Task goal: Start at the line with "345x362 pixels. Task: Click" in the records below, stop at the line with "Given: Go to Google home via logo", and return every line in that span exactly, the two end lines included.

Pixel coordinate grounding data:
.....

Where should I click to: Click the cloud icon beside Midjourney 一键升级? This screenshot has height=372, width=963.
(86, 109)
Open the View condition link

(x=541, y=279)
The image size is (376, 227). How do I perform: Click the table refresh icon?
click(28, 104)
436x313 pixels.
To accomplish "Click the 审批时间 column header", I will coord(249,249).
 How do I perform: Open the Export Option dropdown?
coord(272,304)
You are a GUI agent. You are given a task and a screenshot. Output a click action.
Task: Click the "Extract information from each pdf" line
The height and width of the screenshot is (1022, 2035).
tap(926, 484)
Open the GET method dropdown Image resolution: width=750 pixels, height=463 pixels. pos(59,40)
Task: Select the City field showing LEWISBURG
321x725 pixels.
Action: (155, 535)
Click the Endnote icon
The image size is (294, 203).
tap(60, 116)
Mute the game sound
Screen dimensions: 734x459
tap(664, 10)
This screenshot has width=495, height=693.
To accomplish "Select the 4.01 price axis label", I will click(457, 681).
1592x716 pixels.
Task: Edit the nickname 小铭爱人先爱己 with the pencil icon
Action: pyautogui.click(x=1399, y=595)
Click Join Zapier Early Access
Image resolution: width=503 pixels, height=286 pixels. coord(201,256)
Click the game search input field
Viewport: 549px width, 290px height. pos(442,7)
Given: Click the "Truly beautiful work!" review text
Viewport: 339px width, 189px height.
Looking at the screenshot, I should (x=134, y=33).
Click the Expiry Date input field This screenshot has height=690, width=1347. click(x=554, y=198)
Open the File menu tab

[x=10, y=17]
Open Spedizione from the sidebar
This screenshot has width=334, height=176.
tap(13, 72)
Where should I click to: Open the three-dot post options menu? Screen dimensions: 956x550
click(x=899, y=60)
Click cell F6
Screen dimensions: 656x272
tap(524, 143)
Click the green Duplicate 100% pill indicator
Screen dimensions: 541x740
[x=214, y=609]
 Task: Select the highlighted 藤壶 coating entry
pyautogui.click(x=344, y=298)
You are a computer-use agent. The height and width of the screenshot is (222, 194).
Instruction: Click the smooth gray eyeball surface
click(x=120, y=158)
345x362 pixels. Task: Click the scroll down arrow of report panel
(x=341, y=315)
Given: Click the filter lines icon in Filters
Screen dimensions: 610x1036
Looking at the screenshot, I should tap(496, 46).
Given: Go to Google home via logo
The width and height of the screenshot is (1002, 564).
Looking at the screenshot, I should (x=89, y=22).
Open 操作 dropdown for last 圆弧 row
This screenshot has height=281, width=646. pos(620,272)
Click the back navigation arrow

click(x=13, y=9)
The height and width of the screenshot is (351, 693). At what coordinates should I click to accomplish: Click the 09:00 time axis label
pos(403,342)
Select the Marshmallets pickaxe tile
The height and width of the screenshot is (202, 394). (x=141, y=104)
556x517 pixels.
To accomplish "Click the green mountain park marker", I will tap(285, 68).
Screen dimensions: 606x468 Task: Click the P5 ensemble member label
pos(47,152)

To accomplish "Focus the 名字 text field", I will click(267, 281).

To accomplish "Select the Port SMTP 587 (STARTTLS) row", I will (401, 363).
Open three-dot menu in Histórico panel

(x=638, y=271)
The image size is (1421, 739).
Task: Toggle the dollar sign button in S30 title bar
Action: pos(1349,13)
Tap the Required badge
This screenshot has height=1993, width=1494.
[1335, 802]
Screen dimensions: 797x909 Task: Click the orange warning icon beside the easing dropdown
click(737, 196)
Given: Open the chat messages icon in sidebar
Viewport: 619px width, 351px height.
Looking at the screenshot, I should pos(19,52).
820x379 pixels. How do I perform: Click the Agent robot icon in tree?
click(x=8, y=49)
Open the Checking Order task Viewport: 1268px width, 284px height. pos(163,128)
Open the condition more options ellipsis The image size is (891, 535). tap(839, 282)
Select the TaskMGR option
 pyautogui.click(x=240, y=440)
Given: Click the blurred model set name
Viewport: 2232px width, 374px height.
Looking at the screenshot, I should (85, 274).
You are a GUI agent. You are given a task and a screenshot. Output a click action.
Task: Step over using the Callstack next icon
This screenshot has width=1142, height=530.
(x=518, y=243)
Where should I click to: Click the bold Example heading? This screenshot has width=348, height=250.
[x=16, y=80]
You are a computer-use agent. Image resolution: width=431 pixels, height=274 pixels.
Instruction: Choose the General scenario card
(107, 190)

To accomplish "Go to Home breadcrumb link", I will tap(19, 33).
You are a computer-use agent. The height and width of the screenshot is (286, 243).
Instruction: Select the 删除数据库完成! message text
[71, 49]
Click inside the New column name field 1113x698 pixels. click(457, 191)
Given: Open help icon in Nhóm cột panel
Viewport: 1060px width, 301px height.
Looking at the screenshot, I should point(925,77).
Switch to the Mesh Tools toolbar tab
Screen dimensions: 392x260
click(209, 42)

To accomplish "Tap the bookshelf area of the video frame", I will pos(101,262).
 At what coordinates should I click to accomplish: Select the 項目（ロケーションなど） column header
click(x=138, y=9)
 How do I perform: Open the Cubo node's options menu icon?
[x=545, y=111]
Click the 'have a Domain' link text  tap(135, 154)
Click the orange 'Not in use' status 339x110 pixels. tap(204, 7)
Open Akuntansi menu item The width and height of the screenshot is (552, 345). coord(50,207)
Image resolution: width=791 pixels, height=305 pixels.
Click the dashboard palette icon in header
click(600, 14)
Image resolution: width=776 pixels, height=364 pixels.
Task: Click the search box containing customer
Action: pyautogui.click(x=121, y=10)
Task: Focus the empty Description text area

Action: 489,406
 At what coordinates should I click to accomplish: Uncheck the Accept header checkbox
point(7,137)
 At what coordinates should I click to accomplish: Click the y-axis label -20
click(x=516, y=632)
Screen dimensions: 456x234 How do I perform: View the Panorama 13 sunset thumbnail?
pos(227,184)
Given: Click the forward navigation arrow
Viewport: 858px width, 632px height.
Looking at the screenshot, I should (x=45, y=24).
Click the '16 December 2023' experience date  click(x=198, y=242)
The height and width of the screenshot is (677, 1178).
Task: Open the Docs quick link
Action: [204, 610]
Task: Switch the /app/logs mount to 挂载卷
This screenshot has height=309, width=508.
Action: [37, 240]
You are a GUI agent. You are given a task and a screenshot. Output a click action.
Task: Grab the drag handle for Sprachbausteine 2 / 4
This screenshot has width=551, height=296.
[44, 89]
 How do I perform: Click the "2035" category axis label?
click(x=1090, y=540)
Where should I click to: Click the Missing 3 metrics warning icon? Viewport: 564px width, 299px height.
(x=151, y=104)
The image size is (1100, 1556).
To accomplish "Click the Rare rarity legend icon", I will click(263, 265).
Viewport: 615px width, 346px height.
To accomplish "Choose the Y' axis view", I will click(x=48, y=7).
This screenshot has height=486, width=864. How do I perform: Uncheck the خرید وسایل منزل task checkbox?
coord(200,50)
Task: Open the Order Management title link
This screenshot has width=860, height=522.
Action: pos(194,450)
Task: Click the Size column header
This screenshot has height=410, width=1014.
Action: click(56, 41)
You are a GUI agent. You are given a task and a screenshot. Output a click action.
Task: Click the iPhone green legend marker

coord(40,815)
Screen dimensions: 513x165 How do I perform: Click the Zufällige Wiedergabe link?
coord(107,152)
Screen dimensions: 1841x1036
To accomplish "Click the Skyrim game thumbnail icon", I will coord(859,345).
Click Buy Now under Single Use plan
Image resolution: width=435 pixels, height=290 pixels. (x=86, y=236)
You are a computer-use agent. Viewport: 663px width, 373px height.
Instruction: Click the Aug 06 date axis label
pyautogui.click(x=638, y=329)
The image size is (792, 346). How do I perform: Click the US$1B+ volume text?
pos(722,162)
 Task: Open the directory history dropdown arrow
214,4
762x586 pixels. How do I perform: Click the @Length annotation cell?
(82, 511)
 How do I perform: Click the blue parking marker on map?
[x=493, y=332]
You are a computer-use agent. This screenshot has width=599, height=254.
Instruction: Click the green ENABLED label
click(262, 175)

.....

Answer to the exercise:
345x362 pixels. Task: Click the scroll down arrow of report panel
(x=341, y=315)
Given: Click the filter lines icon in Filters
Screen dimensions: 610x1036
Looking at the screenshot, I should tap(496, 46).
Given: Go to Google home via logo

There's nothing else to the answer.